* [Objetivo 1]:
Quantos policiais civis foram empregados na operação descrita na reportagem sobre a Operação Fake Security?
* [Objetivo 2]:
Reproduza o trecho da reportagem sobre a Operação Fake Security que vai de "Companheiras recebiam e" até "em Novo Hamburgo.", incluindo esses dois pontos.

* [Trecho da reportagem]:
______

O tom intimidador é expresso numa das ameaças recebidas por um comerciante leopoldense: “Se a gente não encostar de um jeito, a gente vai encostar de outro, irmão. Ou resolve na boa com nós, ou vai ser na ruim, mano. Sabe como funciona. Não tem muito papo… Tô tentando levar na boa contigo, na elegância, e se não for na boa, vai ser na dor”.
Companheiras recebiam e transferiam dinheiro
A Operação Fake Security (segurança falsa em inglês) prendeu quatro mulheres, de 22, 26, 27 e 52 anos, nos bairros Santos Dumont, Vicentina e São Miguel, em São Leopoldo, e no bairro Operária, em Campo Bom. Os policiais ainda cumpriram mandado de busca e apreensão no bairro Canudos, em Novo Hamburgo.
Capturadas em casa, elas são companheiras e parentes dos três apenados. “Eram responsáveis por receber e transferir o dinheiro arrecadado com as extorsões”, expõe o delegado.
Com uma delas, no Santos Dumont, foram apreendidos três quilos de crack, um tijolo de cocaína, apetrechos para refino e preparo da droga, dezenas de munições calibre 12 e quatro camisetas da Polícia Civil. “Essa, além do mandado de prisão, foi autuada em flagrante por tráfico de drogas e posse irregular de arma de fogo”, salienta Serrão.
Segundo ele, outros envolvidos podem ser identificados e presos. “As investigações iniciaram há oito meses, quando a Polícia identificou vítimas que eram extorquidas por traficantes. Conforme apurado, elas eram obrigadas a fazer pagamentos mensais para que tivessem a segurança garantida.” A operação empregou 50 policiais civis e contou com apoio da Brigada Militar.

______

Dados armazenados
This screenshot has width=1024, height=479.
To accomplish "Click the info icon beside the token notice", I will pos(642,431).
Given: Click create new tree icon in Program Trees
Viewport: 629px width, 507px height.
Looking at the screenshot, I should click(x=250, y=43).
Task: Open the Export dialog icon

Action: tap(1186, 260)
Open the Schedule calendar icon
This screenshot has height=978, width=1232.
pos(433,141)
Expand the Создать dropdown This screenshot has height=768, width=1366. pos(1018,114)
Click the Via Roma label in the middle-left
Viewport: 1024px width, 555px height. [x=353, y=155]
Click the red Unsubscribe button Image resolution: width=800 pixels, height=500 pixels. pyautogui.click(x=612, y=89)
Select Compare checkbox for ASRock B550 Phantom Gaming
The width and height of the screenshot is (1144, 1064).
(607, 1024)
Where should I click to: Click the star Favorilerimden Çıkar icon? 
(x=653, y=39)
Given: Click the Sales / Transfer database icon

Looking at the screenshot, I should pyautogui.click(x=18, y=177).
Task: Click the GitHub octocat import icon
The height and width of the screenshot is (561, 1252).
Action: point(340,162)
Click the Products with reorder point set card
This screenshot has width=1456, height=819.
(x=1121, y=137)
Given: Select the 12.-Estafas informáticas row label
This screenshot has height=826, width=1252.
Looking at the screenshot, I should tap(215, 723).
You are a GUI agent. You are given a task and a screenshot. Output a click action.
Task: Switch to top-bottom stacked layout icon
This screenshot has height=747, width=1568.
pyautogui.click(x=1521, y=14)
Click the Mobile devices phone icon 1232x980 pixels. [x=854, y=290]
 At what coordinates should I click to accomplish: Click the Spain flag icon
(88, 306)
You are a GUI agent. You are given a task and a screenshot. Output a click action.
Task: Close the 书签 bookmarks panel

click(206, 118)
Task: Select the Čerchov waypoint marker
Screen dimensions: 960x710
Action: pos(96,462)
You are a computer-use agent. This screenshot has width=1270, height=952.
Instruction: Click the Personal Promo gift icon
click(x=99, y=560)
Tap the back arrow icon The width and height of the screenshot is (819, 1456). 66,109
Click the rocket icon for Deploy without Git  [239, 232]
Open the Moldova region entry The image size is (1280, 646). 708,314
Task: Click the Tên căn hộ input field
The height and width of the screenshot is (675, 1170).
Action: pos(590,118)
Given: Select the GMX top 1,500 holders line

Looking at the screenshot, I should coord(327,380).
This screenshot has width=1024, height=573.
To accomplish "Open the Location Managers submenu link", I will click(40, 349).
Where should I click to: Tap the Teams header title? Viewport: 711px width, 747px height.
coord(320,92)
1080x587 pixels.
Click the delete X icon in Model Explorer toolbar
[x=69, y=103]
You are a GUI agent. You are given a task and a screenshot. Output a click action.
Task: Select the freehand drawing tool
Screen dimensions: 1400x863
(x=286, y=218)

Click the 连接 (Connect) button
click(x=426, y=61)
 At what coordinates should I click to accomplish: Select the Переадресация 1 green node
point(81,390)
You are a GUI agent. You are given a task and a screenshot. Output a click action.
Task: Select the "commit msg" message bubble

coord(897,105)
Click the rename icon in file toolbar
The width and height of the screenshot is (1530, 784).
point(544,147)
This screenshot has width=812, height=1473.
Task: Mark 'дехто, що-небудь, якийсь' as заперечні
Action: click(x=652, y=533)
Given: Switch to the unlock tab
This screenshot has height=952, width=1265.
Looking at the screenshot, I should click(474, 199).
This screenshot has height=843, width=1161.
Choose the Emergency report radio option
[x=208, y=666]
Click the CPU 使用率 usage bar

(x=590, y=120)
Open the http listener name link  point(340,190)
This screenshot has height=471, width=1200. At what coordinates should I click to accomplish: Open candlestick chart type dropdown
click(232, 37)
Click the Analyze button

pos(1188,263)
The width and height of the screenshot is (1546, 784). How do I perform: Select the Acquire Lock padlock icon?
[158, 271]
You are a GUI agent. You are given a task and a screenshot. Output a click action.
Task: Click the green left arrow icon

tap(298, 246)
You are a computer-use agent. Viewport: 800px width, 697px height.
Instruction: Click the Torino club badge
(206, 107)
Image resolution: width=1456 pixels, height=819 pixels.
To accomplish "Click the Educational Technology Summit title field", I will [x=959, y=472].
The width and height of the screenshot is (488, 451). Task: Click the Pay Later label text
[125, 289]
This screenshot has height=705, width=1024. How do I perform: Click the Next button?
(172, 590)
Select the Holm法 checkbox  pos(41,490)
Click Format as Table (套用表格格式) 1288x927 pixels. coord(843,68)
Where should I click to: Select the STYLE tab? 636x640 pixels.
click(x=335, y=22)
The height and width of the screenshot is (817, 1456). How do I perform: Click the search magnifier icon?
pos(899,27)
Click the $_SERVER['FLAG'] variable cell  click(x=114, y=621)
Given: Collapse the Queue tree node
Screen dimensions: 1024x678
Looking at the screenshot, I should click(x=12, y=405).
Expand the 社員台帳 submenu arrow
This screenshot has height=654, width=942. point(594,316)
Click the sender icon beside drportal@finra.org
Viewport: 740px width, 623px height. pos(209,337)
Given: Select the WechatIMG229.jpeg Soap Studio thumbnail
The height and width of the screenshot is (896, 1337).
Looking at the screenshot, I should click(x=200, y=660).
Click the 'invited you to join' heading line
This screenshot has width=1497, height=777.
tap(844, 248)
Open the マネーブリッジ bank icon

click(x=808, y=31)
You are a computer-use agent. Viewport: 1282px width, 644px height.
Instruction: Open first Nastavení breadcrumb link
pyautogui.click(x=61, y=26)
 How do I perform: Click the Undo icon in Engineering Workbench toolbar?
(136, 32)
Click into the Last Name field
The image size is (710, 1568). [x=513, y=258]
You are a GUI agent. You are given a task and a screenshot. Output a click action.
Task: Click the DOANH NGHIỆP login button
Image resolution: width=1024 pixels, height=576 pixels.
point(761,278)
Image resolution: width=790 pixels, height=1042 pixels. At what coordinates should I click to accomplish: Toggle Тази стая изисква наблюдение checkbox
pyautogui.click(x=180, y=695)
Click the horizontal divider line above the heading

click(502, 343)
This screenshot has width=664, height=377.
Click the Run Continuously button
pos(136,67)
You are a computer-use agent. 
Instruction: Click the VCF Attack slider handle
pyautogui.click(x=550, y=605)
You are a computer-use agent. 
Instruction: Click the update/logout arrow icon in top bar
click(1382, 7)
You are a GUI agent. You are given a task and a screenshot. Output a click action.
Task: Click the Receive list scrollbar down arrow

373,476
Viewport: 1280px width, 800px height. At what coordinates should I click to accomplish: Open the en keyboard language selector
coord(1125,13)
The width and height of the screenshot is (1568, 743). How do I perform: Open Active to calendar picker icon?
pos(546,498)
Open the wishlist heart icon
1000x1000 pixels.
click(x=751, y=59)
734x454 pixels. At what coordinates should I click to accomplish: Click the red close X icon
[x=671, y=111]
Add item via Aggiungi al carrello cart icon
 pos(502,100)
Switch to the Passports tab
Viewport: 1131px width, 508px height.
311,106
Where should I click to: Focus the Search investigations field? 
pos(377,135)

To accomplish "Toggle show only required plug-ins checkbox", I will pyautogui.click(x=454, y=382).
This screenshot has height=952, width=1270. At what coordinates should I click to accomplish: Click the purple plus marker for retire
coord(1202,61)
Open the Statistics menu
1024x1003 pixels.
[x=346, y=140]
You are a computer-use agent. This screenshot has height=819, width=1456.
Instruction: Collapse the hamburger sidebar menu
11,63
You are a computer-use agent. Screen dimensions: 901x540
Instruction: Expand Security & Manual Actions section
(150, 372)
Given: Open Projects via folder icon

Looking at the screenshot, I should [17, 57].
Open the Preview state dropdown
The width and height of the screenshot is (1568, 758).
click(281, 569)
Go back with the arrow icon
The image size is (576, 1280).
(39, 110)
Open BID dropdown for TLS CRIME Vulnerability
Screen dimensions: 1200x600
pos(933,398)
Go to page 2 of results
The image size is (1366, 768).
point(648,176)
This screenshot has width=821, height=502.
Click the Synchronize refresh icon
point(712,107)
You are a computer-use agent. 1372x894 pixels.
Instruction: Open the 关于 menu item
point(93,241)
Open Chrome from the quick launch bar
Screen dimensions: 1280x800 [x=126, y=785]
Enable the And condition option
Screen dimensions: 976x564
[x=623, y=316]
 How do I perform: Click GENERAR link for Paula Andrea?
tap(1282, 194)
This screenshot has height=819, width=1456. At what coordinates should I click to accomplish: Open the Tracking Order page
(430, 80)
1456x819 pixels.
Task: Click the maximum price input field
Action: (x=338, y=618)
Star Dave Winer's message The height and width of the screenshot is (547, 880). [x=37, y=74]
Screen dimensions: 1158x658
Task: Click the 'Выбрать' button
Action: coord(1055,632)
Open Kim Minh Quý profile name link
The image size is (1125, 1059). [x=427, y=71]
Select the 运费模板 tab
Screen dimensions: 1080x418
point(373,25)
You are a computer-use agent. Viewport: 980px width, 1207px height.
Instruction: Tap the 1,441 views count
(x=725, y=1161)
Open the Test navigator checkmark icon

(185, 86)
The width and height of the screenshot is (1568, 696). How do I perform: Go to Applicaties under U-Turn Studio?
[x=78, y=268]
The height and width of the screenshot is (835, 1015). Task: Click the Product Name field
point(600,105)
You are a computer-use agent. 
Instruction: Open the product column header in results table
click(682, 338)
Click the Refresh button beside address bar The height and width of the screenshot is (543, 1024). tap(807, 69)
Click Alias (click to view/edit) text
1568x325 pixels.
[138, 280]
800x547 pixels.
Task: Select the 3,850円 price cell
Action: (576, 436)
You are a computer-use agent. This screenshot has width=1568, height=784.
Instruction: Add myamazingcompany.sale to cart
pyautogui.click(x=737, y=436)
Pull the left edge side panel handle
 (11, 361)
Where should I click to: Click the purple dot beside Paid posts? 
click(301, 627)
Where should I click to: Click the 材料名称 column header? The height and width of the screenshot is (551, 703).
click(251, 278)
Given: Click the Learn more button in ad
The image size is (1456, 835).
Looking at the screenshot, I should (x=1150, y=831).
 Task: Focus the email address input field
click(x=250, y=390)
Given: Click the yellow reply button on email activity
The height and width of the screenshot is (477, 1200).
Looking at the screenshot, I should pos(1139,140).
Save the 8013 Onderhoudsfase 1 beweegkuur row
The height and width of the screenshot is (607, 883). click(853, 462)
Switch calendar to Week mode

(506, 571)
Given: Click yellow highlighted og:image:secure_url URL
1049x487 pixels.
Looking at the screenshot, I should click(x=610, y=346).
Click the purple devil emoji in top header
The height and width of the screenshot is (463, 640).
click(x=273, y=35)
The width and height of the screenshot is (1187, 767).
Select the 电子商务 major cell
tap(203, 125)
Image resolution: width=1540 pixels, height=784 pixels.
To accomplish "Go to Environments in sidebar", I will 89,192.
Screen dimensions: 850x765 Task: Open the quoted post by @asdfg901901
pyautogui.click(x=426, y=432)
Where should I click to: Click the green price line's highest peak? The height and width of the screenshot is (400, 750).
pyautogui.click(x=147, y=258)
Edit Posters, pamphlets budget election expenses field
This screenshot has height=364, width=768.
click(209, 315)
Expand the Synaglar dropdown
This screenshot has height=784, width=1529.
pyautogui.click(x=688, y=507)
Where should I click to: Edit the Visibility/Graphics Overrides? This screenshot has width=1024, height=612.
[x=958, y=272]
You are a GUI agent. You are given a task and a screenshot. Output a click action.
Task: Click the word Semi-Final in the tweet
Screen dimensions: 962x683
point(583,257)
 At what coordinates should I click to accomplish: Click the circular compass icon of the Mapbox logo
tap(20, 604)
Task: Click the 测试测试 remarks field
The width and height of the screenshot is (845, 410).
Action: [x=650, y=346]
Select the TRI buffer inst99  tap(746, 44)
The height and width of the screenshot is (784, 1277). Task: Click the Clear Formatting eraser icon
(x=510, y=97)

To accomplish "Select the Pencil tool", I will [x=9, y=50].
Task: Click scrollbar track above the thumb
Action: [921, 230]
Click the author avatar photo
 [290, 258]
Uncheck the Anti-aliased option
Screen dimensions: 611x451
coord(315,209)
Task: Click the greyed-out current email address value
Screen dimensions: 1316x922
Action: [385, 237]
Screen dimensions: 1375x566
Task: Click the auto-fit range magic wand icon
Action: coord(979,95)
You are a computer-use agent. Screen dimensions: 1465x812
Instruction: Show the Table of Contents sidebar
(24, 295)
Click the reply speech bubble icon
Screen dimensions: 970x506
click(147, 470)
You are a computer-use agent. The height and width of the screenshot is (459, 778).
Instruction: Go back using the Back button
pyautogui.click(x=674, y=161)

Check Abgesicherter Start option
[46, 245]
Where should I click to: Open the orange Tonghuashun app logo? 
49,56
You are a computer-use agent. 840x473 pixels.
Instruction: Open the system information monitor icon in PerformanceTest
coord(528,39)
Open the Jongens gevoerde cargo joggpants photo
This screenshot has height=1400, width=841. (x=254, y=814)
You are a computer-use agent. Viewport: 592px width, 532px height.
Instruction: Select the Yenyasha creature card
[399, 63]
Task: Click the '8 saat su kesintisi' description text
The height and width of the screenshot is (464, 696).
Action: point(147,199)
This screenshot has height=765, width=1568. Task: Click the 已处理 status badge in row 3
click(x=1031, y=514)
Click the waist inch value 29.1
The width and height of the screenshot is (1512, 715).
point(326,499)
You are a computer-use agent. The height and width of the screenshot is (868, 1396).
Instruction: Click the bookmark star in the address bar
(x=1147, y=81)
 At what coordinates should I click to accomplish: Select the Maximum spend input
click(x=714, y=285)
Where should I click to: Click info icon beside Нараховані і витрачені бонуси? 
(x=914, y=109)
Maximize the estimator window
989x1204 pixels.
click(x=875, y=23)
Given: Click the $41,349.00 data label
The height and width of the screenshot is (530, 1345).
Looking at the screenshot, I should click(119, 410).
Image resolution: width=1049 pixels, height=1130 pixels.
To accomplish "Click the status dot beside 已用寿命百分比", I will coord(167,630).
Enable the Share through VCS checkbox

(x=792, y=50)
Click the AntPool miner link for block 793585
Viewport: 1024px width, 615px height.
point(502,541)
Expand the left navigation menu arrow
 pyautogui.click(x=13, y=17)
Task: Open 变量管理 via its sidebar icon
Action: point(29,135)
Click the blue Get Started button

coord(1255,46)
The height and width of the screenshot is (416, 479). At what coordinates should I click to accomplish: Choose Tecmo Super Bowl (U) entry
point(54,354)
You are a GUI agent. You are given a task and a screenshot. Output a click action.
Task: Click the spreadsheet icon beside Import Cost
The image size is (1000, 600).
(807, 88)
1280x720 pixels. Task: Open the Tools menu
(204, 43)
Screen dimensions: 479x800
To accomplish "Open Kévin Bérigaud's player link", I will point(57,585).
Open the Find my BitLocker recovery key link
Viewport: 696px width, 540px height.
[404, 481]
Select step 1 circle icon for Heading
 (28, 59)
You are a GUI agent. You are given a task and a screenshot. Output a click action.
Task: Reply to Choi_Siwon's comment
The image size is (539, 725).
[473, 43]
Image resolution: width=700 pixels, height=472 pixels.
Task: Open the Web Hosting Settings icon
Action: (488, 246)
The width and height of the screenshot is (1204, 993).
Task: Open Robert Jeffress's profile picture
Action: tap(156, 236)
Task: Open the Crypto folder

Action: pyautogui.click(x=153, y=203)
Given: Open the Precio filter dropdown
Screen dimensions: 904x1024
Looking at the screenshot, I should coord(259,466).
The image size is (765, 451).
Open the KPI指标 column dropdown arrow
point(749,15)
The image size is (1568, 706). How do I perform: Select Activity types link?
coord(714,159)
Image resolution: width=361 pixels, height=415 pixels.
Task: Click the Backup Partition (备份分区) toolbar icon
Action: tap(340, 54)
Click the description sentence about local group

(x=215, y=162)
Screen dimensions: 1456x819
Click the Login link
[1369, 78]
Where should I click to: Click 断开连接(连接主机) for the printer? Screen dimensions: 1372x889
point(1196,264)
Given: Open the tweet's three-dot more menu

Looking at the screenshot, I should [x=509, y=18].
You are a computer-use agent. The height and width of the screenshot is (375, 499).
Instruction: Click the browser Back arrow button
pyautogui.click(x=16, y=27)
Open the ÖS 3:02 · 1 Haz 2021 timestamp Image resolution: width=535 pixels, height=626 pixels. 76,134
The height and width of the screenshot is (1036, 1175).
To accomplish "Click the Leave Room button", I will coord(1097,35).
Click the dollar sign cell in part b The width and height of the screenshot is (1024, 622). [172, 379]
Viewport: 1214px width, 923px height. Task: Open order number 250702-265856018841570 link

______

* [Resolução 1]:
50 policiais civis.

* [Resolução 2]:
Companheiras recebiam e transferiam dinheiro
A Operação Fake Security (segurança falsa em inglês) prendeu quatro mulheres, de 22, 26, 27 e 52 anos, nos bairros Santos Dumont, Vicentina e São Miguel, em São Leopoldo, e no bairro Operária, em Campo Bom. Os policiais ainda cumpriram mandado de busca e apreensão no bairro Canudos, em Novo Hamburgo.